Here are some other lessons that I have learned in the years since Jeannine’s death

Doing what we perceive to be the right thing does not guarantee a life that is pain free: Before Jeannine’s illness and death, I always thought that if I worked hard and did the right thing, that God would protect me and my family from harm. However, as God and my experience as a bereaved parent has taught me there are no guarantees in life. Life isn’t about being fair and unfair; it is about learning to negotiate the many challenges that are presented along the way. If we can successfully negotiate these challenges, we develop resiliency and a renewed sense of purpose. We learn to get stronger at the broken places.

There is a difference between entitlement and gratitude: In the early part of my grief journey, I regularly questioned God as to why He chose me and my family to bear the burden of burying one of our family members at such a young age. After all, we had always done the right thing in our lives; because of that we were entitled not to bear this burden of grief. I soon discovered that there were many more parents whose children predeceased them. Connecting with them helped me learn gratitude for having them in my life and gratitude for the present moment.
There is spirit in everything and in everything there is spirit: Many parents that I know have been graced with signs from their children (as have I). Let the signs that you experience not only validate that our children are with us in a different from of energy, but allow you to see yourself as a truly spiritual being. If we can commit to this way of life, it allows us to see life and death differently. We can change our perspective on life and death, if we choose to do so.

All of these lessons have changed how I view the world. I am not the person I was before Jeannine’s death and frankly I don’t know if I could identify with that person. I have become a more loving, spiritual and centered individual as a result of the struggle with Jeannine’s death. Does it mean that I miss her physical presence any less or that I have achieved closure (a process that doesn’t apply to our journeys after the death of our children)? Absolutely not! My journey as a parent who has experienced the death of a child will be life long. I know that I can revisit the emotional pain of Jeannine’s death at anytime. Today, I don’t have the same dread about re-experiencing it. I am, however, more conscious of it and try to discover what my pain is trying to teach me. We can learn from everything, if we are open to it.

# [SUPPLIED ENTRIES]
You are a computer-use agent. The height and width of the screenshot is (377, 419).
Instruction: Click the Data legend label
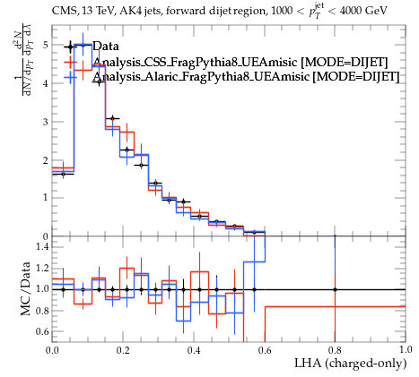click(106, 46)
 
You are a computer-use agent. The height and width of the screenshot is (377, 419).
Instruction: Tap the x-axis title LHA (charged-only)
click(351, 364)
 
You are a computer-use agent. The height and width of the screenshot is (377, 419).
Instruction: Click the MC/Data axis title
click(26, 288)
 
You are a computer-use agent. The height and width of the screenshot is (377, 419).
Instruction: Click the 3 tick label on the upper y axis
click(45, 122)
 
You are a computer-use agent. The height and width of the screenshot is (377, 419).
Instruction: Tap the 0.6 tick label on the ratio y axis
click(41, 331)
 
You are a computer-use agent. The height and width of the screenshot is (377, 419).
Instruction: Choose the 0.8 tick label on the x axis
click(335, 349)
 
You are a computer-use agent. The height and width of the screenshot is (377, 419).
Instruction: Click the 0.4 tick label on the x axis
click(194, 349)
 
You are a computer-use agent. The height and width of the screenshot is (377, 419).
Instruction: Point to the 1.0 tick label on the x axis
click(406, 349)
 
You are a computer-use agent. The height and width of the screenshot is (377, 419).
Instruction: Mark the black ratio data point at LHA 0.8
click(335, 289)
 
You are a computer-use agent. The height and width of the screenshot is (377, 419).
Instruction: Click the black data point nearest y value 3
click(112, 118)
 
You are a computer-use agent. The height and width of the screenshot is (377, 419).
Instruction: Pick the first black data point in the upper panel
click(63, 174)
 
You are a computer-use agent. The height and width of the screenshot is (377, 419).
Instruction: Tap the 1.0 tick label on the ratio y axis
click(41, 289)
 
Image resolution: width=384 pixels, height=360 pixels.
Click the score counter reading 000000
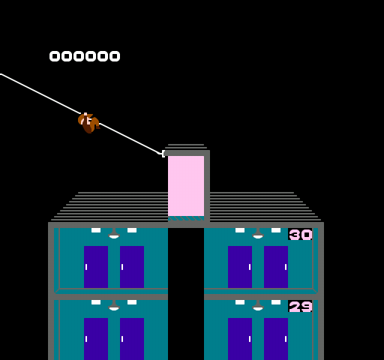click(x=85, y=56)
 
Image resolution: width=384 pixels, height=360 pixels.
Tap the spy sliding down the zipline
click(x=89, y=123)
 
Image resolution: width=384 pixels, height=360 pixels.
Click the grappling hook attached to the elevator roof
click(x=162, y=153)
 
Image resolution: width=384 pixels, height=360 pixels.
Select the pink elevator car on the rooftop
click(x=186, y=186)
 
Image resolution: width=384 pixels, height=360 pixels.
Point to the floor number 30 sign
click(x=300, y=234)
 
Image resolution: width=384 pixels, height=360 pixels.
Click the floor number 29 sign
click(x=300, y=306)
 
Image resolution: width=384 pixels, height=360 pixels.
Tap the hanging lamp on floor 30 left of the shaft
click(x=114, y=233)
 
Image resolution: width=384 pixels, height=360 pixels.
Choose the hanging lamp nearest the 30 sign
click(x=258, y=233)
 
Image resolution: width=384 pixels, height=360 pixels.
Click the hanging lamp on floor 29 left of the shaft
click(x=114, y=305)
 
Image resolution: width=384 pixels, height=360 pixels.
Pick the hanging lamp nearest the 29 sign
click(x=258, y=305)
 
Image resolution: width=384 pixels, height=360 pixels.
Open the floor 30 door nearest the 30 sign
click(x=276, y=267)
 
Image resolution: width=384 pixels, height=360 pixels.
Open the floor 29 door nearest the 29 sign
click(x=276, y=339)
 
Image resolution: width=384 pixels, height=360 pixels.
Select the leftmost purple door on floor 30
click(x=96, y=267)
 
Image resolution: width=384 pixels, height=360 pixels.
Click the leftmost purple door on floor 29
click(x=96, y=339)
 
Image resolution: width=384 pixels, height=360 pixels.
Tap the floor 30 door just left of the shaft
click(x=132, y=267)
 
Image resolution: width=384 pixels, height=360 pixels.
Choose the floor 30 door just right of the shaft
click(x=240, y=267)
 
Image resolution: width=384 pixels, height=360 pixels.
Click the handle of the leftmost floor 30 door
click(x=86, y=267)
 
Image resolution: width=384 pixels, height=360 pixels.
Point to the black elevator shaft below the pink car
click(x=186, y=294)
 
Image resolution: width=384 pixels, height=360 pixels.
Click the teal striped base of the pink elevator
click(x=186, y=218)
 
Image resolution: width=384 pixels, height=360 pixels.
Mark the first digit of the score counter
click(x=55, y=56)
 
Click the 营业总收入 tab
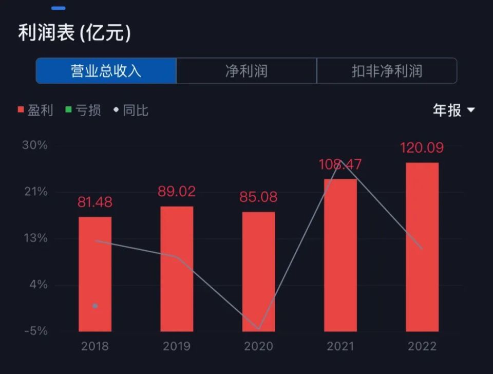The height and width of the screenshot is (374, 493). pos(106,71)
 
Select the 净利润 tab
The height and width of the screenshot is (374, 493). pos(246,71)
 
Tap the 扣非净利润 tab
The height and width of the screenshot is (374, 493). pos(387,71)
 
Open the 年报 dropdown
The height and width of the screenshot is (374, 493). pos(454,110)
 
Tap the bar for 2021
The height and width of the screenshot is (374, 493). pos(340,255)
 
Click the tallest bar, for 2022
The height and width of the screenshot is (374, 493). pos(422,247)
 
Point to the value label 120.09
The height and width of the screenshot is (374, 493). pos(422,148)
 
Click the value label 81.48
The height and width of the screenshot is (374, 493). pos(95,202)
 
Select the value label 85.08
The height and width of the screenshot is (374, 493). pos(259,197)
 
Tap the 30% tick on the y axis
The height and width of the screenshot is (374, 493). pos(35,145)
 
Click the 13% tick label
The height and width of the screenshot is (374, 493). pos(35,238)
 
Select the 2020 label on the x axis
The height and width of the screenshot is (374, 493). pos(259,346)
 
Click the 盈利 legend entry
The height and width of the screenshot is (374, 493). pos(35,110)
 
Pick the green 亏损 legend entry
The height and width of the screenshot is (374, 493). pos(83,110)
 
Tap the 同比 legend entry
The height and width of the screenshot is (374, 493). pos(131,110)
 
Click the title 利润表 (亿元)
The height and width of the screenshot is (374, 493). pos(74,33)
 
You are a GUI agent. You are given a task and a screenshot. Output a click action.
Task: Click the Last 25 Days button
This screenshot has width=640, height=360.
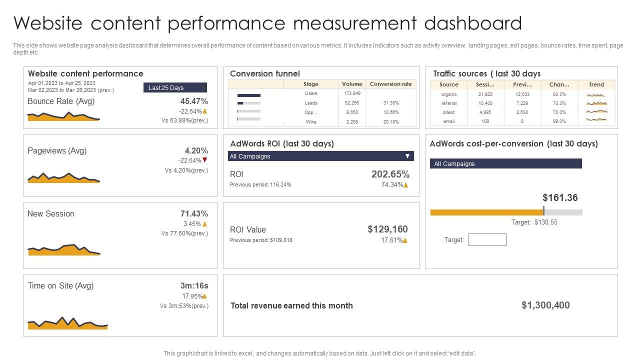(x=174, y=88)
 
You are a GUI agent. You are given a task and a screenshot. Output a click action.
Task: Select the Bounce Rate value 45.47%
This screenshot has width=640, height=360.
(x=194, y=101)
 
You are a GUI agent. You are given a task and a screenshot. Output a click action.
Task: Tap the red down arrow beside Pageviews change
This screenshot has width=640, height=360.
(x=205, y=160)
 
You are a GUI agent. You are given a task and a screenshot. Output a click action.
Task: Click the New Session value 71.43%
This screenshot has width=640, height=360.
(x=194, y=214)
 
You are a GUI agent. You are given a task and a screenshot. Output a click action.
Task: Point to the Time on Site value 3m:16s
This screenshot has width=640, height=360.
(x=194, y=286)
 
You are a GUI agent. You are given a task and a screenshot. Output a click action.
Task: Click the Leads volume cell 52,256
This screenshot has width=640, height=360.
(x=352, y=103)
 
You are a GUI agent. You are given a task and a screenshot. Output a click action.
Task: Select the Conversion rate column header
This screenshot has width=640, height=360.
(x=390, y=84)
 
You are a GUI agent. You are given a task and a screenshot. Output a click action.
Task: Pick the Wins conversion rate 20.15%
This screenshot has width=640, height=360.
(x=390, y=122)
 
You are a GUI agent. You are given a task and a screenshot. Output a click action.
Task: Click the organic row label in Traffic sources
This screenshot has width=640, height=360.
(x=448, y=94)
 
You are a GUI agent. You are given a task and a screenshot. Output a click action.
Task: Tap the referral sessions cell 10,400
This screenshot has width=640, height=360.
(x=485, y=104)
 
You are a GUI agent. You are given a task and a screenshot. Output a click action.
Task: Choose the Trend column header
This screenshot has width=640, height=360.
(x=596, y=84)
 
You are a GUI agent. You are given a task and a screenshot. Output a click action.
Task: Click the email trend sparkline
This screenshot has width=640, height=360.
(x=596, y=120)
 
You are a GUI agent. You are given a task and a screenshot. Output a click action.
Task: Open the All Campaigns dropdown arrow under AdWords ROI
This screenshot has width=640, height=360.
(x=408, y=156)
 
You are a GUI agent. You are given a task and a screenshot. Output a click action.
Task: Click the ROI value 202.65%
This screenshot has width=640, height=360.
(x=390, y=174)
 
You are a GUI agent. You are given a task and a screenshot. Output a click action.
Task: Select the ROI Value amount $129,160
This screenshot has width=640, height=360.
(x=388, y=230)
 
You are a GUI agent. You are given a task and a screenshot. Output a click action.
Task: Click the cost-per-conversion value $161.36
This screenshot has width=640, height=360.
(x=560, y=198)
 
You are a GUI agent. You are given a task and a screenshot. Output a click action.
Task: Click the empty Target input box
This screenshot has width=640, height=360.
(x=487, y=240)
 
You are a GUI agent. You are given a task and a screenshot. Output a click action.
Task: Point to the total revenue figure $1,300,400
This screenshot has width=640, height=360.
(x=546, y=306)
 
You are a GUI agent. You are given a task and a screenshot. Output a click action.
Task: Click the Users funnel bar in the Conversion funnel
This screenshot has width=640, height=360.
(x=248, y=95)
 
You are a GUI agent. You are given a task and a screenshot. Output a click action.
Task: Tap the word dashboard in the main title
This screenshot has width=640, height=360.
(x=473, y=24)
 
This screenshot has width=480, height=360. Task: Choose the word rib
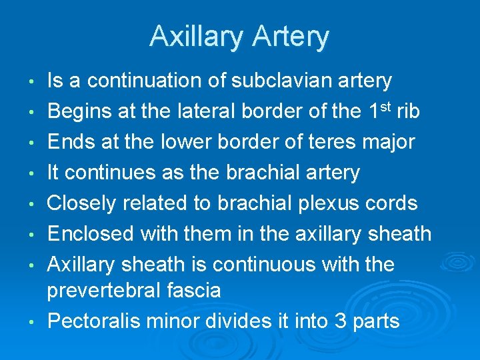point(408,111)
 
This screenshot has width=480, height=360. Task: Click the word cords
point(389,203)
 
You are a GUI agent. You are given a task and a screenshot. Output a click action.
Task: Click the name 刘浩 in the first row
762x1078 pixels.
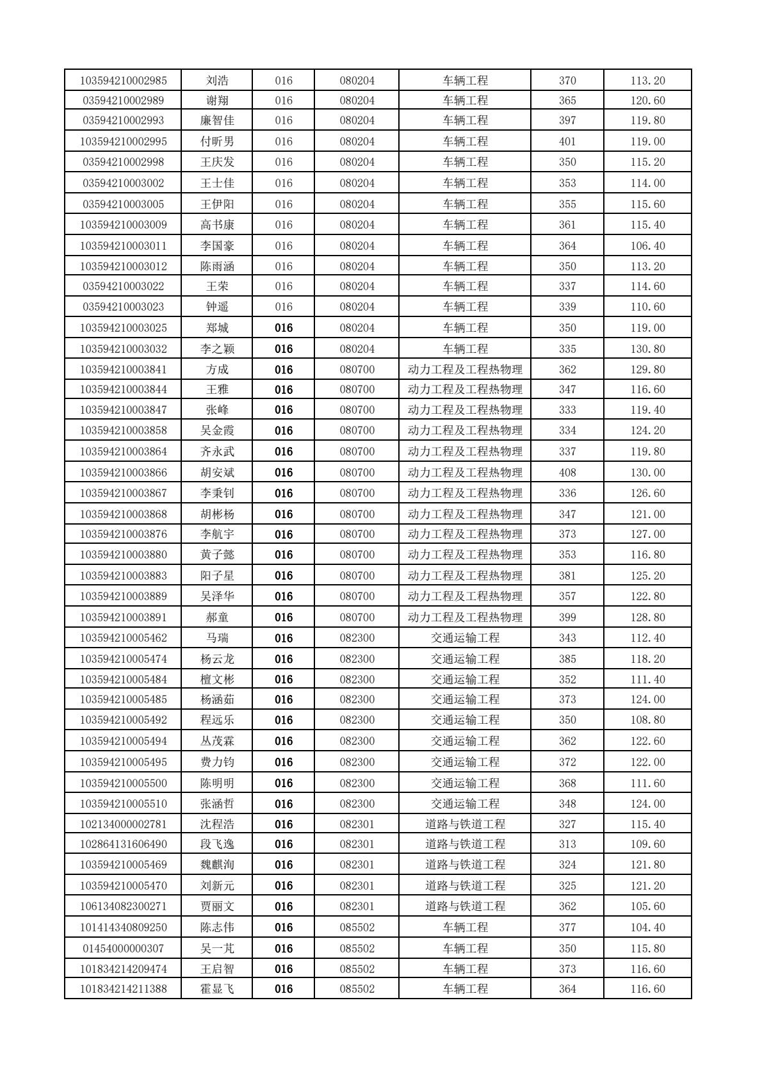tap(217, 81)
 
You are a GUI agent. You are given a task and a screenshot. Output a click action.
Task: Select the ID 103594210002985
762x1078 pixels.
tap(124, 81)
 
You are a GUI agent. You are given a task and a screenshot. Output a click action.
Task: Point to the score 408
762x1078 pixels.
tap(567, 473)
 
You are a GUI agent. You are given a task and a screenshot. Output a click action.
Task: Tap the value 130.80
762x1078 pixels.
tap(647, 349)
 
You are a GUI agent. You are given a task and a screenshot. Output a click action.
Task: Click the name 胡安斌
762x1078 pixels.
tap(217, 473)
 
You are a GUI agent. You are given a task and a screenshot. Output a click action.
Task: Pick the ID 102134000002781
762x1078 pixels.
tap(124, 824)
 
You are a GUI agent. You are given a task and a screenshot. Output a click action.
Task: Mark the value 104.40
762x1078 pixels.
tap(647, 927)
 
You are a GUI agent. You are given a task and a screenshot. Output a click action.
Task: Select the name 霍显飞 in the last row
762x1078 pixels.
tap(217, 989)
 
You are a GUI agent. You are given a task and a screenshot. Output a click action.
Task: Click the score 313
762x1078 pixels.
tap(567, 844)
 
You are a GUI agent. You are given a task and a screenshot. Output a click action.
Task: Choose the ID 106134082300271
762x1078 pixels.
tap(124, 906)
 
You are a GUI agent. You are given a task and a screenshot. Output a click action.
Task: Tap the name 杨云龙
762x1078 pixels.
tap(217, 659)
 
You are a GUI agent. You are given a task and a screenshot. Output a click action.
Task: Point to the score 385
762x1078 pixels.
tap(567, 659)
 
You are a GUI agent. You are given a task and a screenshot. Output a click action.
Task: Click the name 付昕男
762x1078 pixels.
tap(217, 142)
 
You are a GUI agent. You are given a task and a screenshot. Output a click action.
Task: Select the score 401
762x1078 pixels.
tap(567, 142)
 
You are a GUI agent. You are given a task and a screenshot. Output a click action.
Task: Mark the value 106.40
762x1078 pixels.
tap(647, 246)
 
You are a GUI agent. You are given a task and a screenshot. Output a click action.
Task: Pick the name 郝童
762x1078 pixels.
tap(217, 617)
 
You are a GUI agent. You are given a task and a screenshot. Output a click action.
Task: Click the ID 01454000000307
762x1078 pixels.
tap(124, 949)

# [PROBLEM REQUIREMENTS]
Can you reproduce the passage on lessons learned since Jeannine's death in full, word for word? The items have nothing to do with the passage.

# [ANSWER TO THIS PROBLEM]
Here are some other lessons that I have learned in the years since Jeannine’s death

Doing what we perceive to be the right thing does not guarantee a life that is pain free: Before Jeannine’s illness and death, I always thought that if I worked hard and did the right thing, that God would protect me and my family from harm. However, as God and my experience as a bereaved parent has taught me there are no guarantees in life. Life isn’t about being fair and unfair; it is about learning to negotiate the many challenges that are presented along the way. If we can successfully negotiate these challenges, we develop resiliency and a renewed sense of purpose. We learn to get stronger at the broken places.

There is a difference between entitlement and gratitude: In the early part of my grief journey, I regularly questioned God as to why He chose me and my family to bear the burden of burying one of our family members at such a young age. After all, we had always done the right thing in our lives; because of that we were entitled not to bear this burden of grief. I soon discovered that there were many more parents whose children predeceased them. Connecting with them helped me learn gratitude for having them in my life and gratitude for the present moment.
There is spirit in everything and in everything there is spirit: Many parents that I know have been graced with signs from their children (as have I). Let the signs that you experience not only validate that our children are with us in a different from of energy, but allow you to see yourself as a truly spiritual being. If we can commit to this way of life, it allows us to see life and death differently. We can change our perspective on life and death, if we choose to do so.

All of these lessons have changed how I view the world. I am not the person I was before Jeannine’s death and frankly I don’t know if I could identify with that person. I have become a more loving, spiritual and centered individual as a result of the struggle with Jeannine’s death. Does it mean that I miss her physical presence any less or that I have achieved closure (a process that doesn’t apply to our journeys after the death of our children)? Absolutely not! My journey as a parent who has experienced the death of a child will be life long. I know that I can revisit the emotional pain of Jeannine’s death at anytime. Today, I don’t have the same dread about re-experiencing it. I am, however, more conscious of it and try to discover what my pain is trying to teach me. We can learn from everything, if we are open to it.